”An IT company set our RAID up and assured us it was using RAID 5, so we were confused when one disk failed overnight, it went offline and we were unable to attempt a rebuild. It soon became apparent through the RAID configuration tool that it was set up using RAID 0 and data recovery was our only option. Fortunately we keep regular backups, but it still contains very important data that would takes weeks to recreate. A big thank you for the hard work in recovering all the important files. Excellent service. Thoroughly recommended.”
Eric Wallesey, company withheld, Uxbridge.

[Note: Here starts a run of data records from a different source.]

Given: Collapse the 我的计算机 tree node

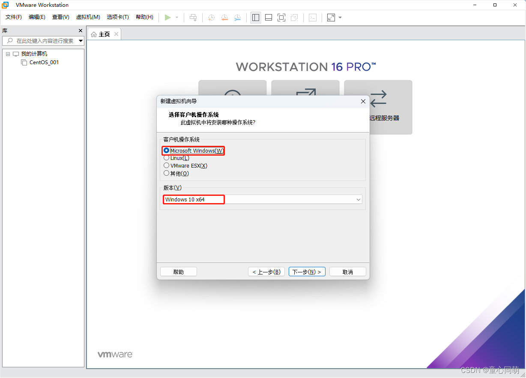Looking at the screenshot, I should [x=7, y=53].
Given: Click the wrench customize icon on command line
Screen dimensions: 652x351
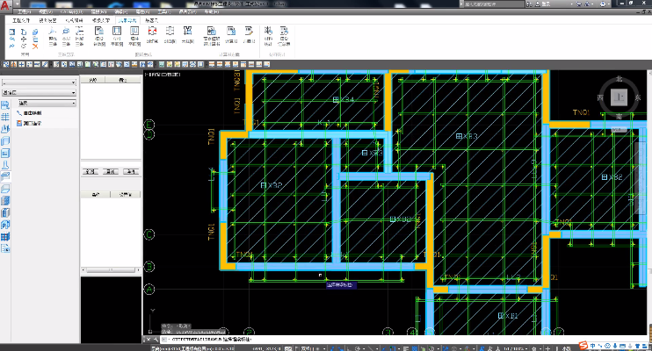Looking at the screenshot, I should (x=156, y=340).
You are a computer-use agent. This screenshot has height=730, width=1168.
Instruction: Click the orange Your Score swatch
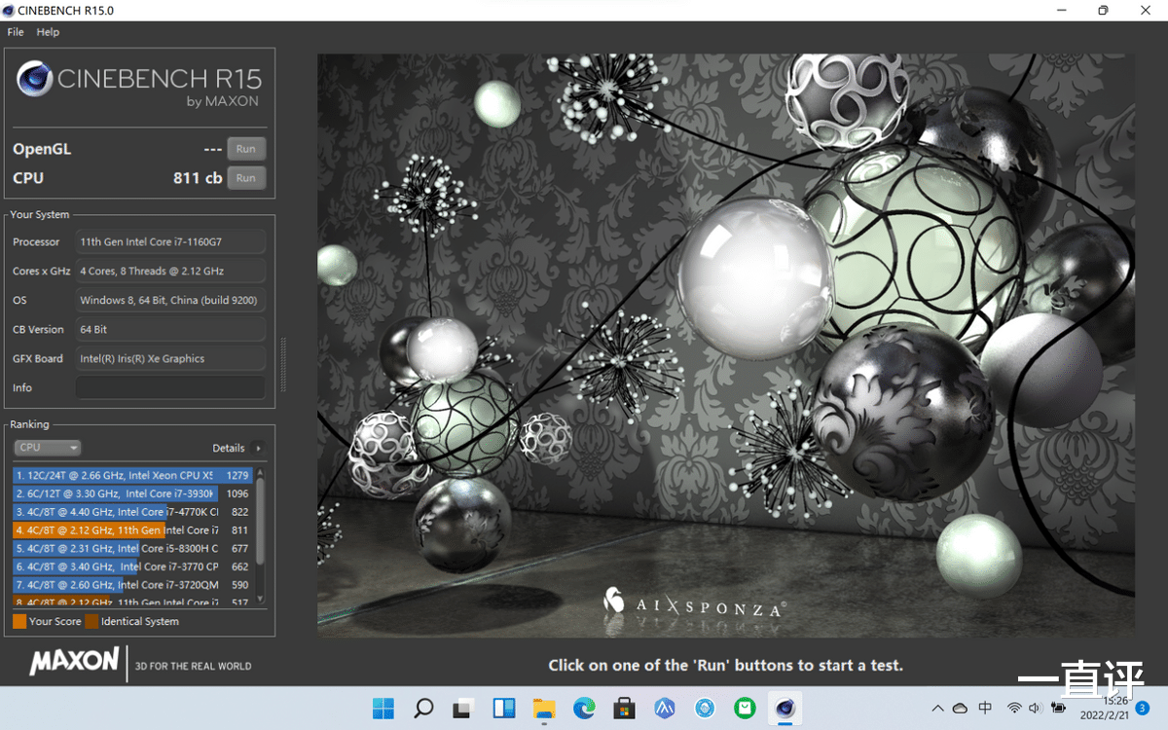point(19,621)
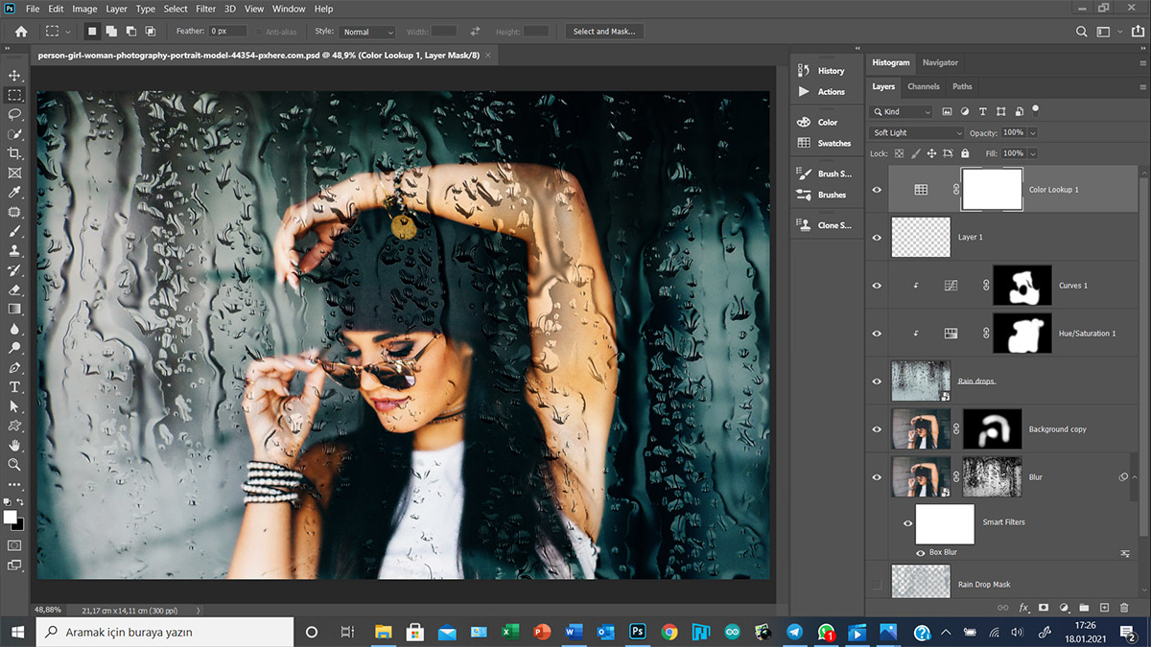
Task: Select the Move tool
Action: coord(14,76)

Five 3TB NAS ready Western Digital hard disks arrived from Uxbridges at our laboratory in Oxford. The drives were inspected and all were found to be operating correctly, although one of the disks took a little longer to calibrate than the others.
Our hardware RAID data recovery engineers then secured sector-by-sector images copies of each drive. During the imaging process four of the drives imaged cleanly with no unreadable bad sectors encountered. While imaging the drive which had been slower to calibrate several areas on the drive were found to contain unreadable bad sectors. By undertaking a quick scan first, approximately 250,000 sectors were had not been secured. Through repeated scans of these areas our hardware specialists were able to reduce this number to approximately 100 unreadable bad sectors.
An examination of the disk images secured revealed that the RAID configuration was setup as level 0, where the data is striped across the disks with no parity data stored. Our RAID recovery specialists determined the configuration used and were able to create a virtual RAID array. The RAID was found to contain two NTFS volumes, 7TB and 8TB in size. All the bad sectors were found to have affected the first volume, causing considerable damage to system entries causing some files to be lost.
The first volume contained 2.4TB of recoverable data, while the second volume, which had suffered no damage contained 3.7TB of data. The most important data, some databases and scanned image data was located on the second volume. Despite the RAID failing while in operation, it was fortunate that it happened overnight, when the critical files were almost certainly not in use, so no damage was apparent. All the recovered data was written to a backup tape and returned to the customer.